By Andrew Kensley






Sunday, July 7, 2013

Wee Wisdom: Leave me alone...when I'm ready

Last week, Sophia and I ran into one of her babysitters, who excitedly informed us that she was applying for a job at the police academy. Once my 7-year-old realized what that meant, she wrapped her favorite babysitter in a tight hug.

“Cayley won’t babysit us anymore?” Sophia asked me afterward.

“Probably not,” I said. “But in two years when Ella turns 12, she’ll be allowed to stay home alone with you.” I became slightly anxious at this prospect, so I tried to lighten the mood. “But I have a feeling that as soon as we leave, Ella will say, ‘Let’s party!’”

“Yeah, I’ll probably have to tell Ella to get to bed,” Sophia said. “Maybe you should get security cameras.”

Sophia’s suggestion made me wonder about how hard it is to trust our children — and the people who watch them. And regarding the inevitable transition away from babysitters and into independence, the question remains: Is there a right time, or a wrong one, to leave our kids to their own devices?

Babysitters have always played a role in allowing Tanya and me to have some time alone. Ella and Sophia actually get excited about spending time with their young, energetic playmates, and that has helped us feel confident leaving them. We’re fortunate to have had a number of responsible and reliable sitters during the years.

But the older our kids get, the more responsible they will have to become. Training them to manage alone at home is a step in that direction. According to the Colorado Department of Human Services, a child must be 12 years old to be legally left alone at home. This standard is based on the state Child Labor Law, which deems 12 as the minimum age for employment. The website (Colorado.gov) also justifiably points out that children’s maturity levels vary widely, so parents should use good judgment when making the decision on whether to hire someone or trust their kids alone.

Teenagers and college-age students comprise the typical babysitting corps — people to whom we entrust our vulnerable children — yet they also constitute a demographic notorious for making unsound decisions. While most parents would prefer to have their kids in the care of another adult or family member, that isn’t always possible. So we parents need to do our part.

We could certainly ease the transition by teaching our kids, from a young age, to police themselves. Obviously, we should follow the age guidelines set by the Colorado DHS, impose firm rules, and let them gradually ease into their unsupervised time, as well as check in periodically.

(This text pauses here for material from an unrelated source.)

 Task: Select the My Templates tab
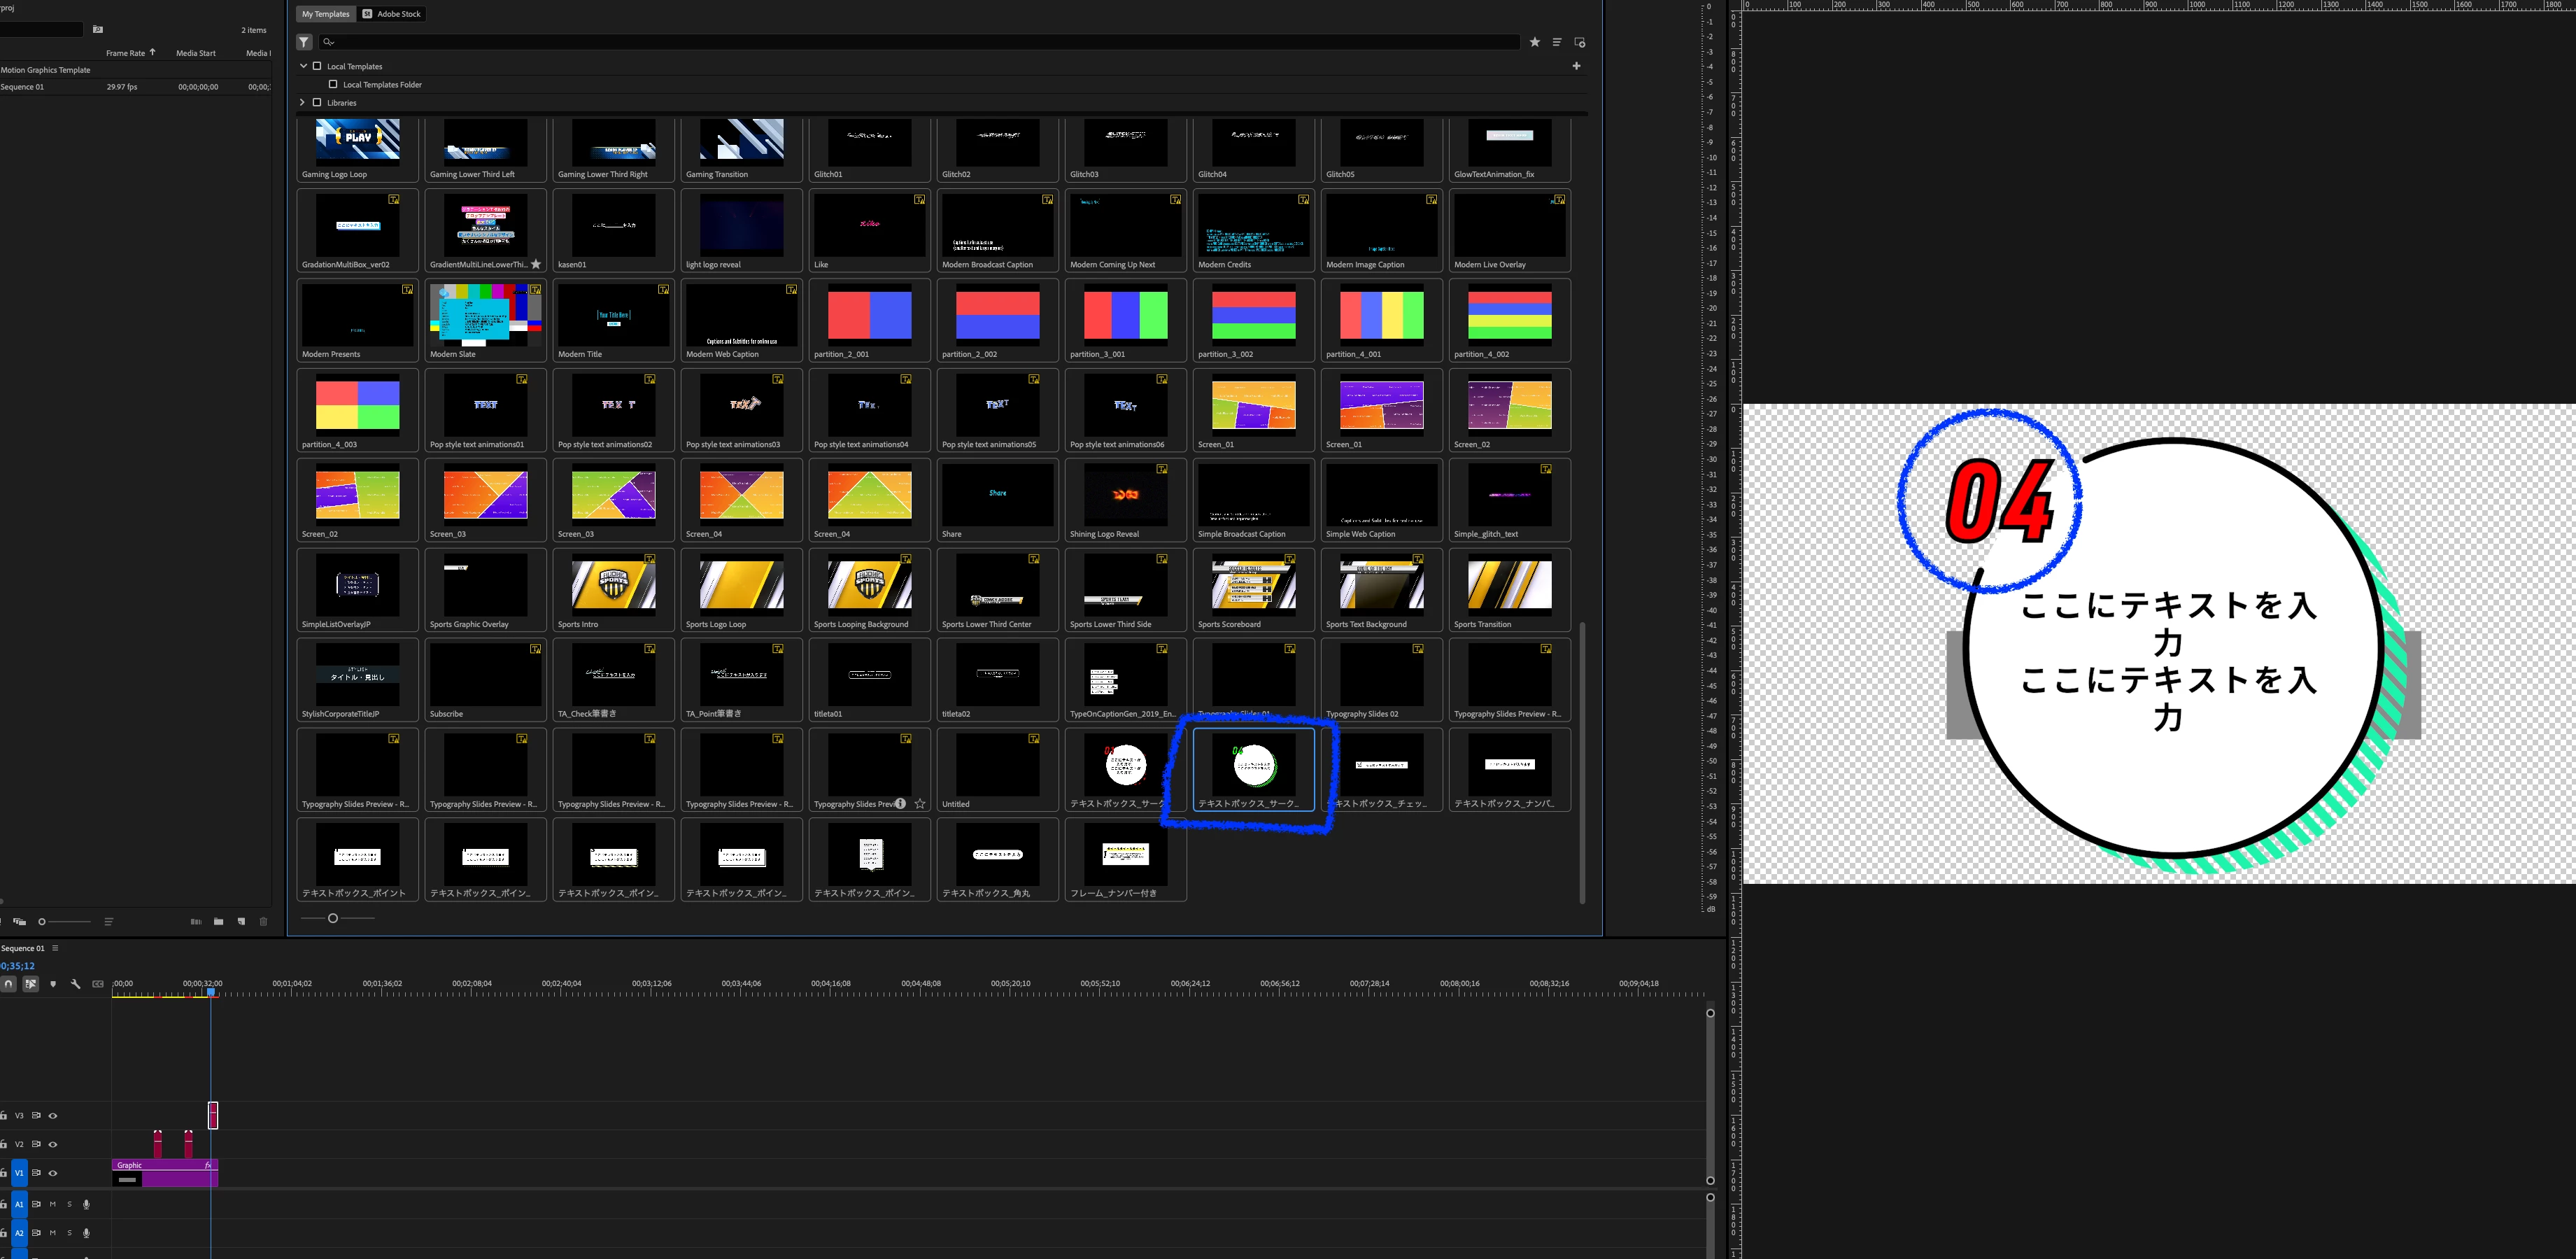326,14
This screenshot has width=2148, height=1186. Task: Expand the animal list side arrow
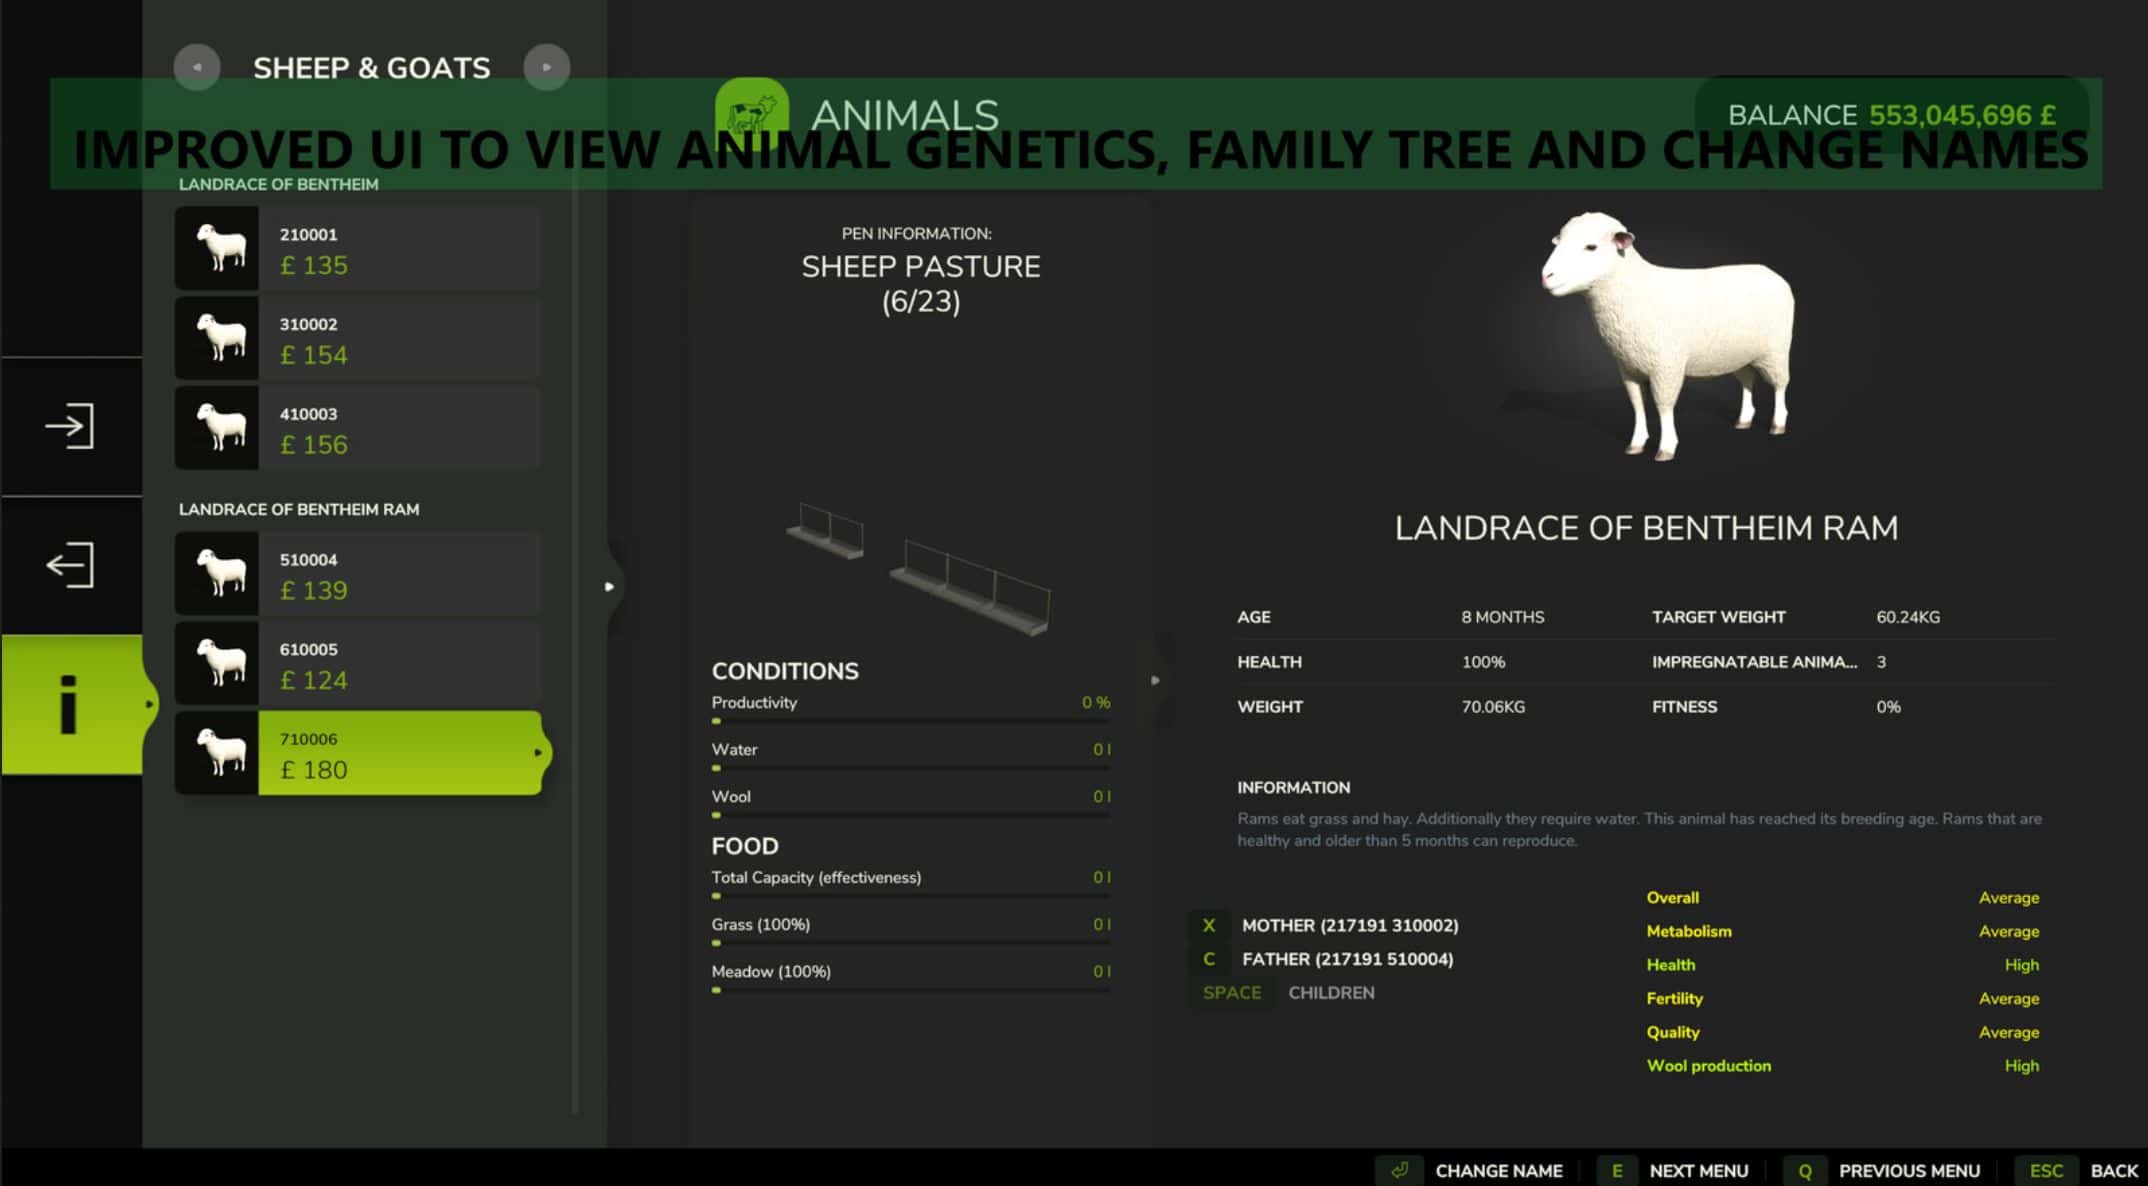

And I suspect giving some kind of reward for success also makes sense. The time alone will surely build confidence.

Emergencies do happen, but the remote statistical chance of calamity opens the door for our kids to develop necessary life skills. We shouldn’t invite disaster, but let’s be realistic: It can happen to anyone at any time, regardless of who’s in charge. There must be a middle ground.

And Ella and Sophia can always call Officer Cayley.